▶ **Exercise details**:
Copy out the entries below line for line, without altering a word. Omit the pictures from your copy.
** begin Supplied information **
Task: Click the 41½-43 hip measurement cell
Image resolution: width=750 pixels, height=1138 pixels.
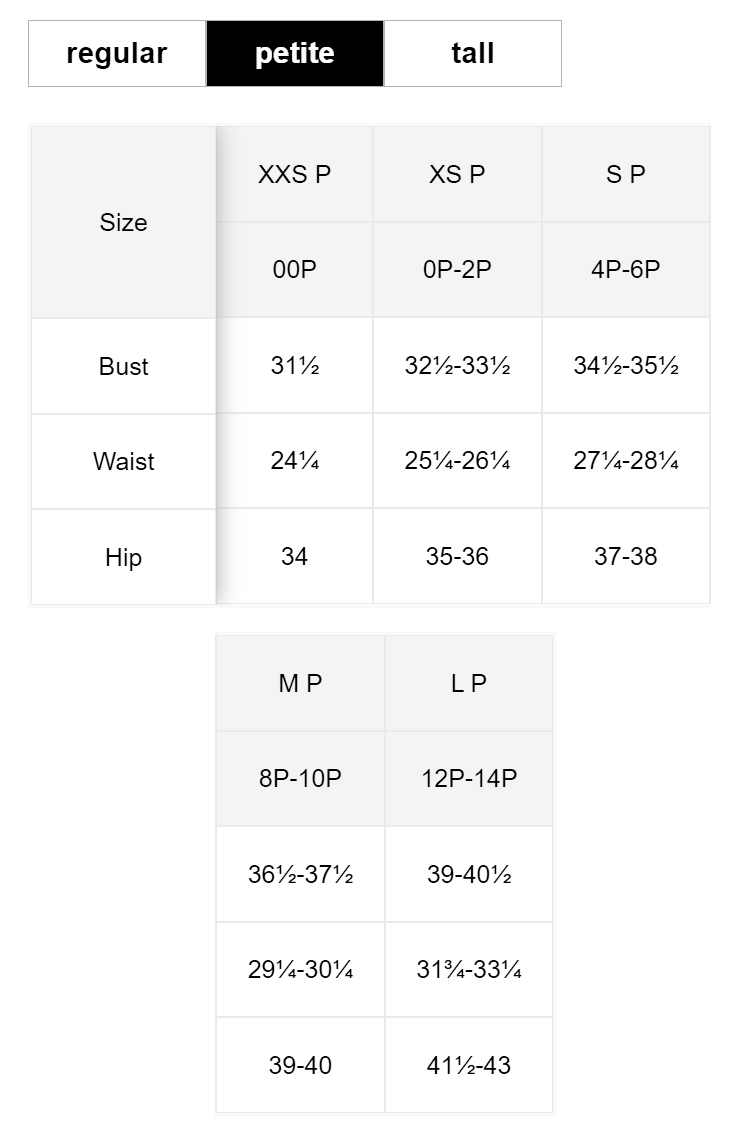Action: [469, 1066]
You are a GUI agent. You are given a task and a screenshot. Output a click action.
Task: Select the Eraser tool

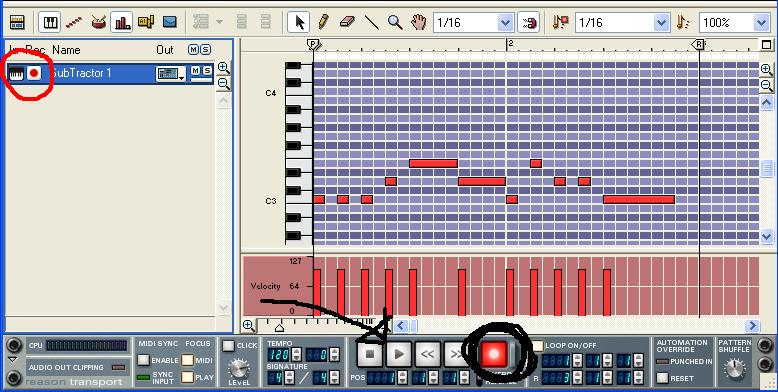[x=347, y=22]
** end Supplied information **
▶ **Reply to the task**:
Task: Click the 41½-43 hip measurement cell
Image resolution: width=750 pixels, height=1138 pixels.
Action: [469, 1066]
You are a GUI agent. You are given a task and a screenshot. Output a click action.
Task: Select the Eraser tool

[x=347, y=22]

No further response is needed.